TOURISME :
Au pays des marwaris
L’Inde ! Je parviens à peine à y croire. J’avais toujours rêvé de visiter ce merveilleux pays, coloré et animé, et voilà que j’y suis, pour de vrai. Mais l’entrée en matière fut déconcertante : je ne m’attendais pas à cette pluie battante, si intense qu’elle a rendu l’atterrissage de l’avion… “particulier”, dironsnous. A tel point que nous n’étions même pas autorisés à quitter l’appareil !
Prologue
Tout a commencé, il y a quinze ans, lorsque j’ai rencontré mon fabuleux mari, Bob, alors qu’il revenait tout juste d’une séance photos avec Bonnie – de son vrai nom Kanwar Raghuvendra Singh Dundlod – avec ses chevaux marwaris. C’est exactement à ce moment que j’ai rêvé de pouvoir, un jour, voir et monter ses magnifiques chevaux. Aujourd’hui, le rêve est devenu réalité. Mais comment partager cette merveilleuse aventure en seulement quelques pages ? Il ne s’agit pas seulement d’évoquer les moments passés à cheval, le rythme des journées qui s’écoulent, mais aussi les incroyables chevaux, les autres cavaliers, les équipes d’intendance qui s’occupaient de remonter le camp tous les soirs, sans oublier les véhicules d’assistance capables d’intervenir au moindre problème… Et l’Inde. Ce pays à nul autre pareil qu’il faut pouvoir “vivre pour le croire”. Dundlod Safaris a été créé par Bonnie, il y a trente-quatre ans, en 1985. Bonnie est aussi le secrétaire général de la Indigenous horse society of India avec pour mission de sélectionner les chevaux marwaris et kathiawaris pour les besoins de la télévision ou du cinéma, de leur trouver des lieux de tournage, de superviser la production et de conseiller sur les costumes. A ses côtés, Sunayana, qui signifie “celle aux beaux yeux” et toutes les petites mains de l’ombre sans lesquelles aucun safari ne serait possible, au total une quinzaine de personnes. Parmi elles, Subhash, grâce à qui nous avons mangé comme des rois et qui nous a préparé des plats tous plus incroyables les uns que les autres.

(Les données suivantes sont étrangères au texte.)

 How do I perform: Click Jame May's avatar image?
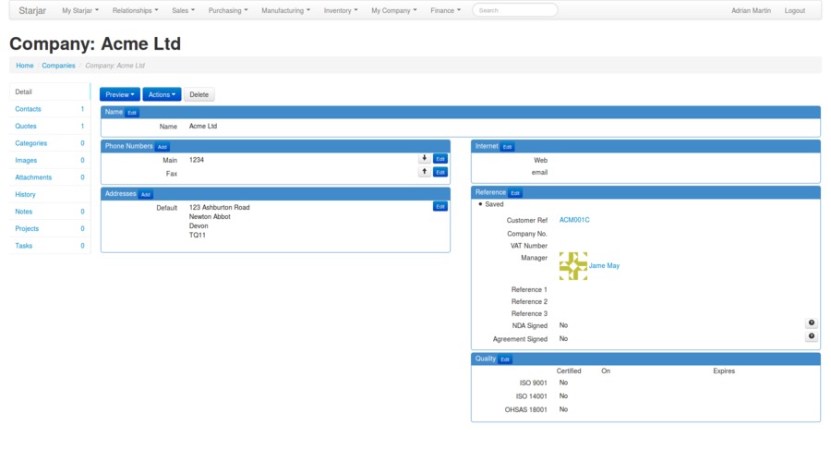click(572, 266)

Nous logions au Rang Mahal Hotel de Jaisalmer qui nous a donné l’impression d’être des célébrités, surtout avec la présence de la presse locale et nationale ! Plusieurs mois ont été nécessaires pour établir l’itinéraire idéal et obtenir les autorisations nécessaires pour traverser des terres militaires et tribales. Nous avons ainsi visité le magnifique Jaisalmer Fort, le fort doré, mais honnêtement, nos têtes et nos coeurs étaient ailleurs car nous avions hâte de rencontrer nos chevaux, avec leurs intrigantes et très expressives oreilles courbées. L’heure de la rencontre n’a rien eu de décevant, nous avons vite enfourché nos montures et notre aventure a réellement commencé.
Une aventure hors norme
Nous avons passé nos journées à chevaucher à travers des déserts – tantôt de sable fin, tantôt composés d’un sable plus épais et rocailleux – et des chemins agricoles où poussaient haricots, graines de sésame, millet, orge, blé ou encore coton. Les champs étaient souvent accolés à de magnifiques dunes de sable dans lesquelles il était incroyable de chevaucher. C’était également le meilleur endroit pour voir des animaux sauvages. Le deuxième jour, nous avons pu apercevoir des chameaux, des cerfs chinkara, quelques familles de sangliers – qui ont fini par nous courir après parce qu’ils n’avaient jamais vu de chevaux de leur vie ! – des renards, des oiseaux, des lézards, des écureuils et de magnifiques paons, qui lancent un cri strident et perçant, même durant la nuit. Nous avons également traversé des broussailles épineuses qui m’ont rappelé la savane africaine. Partout où nous passions, nous devions faire attention à tout danger susceptible de blesser les chevaux, comme des fils ou des branches épineuses.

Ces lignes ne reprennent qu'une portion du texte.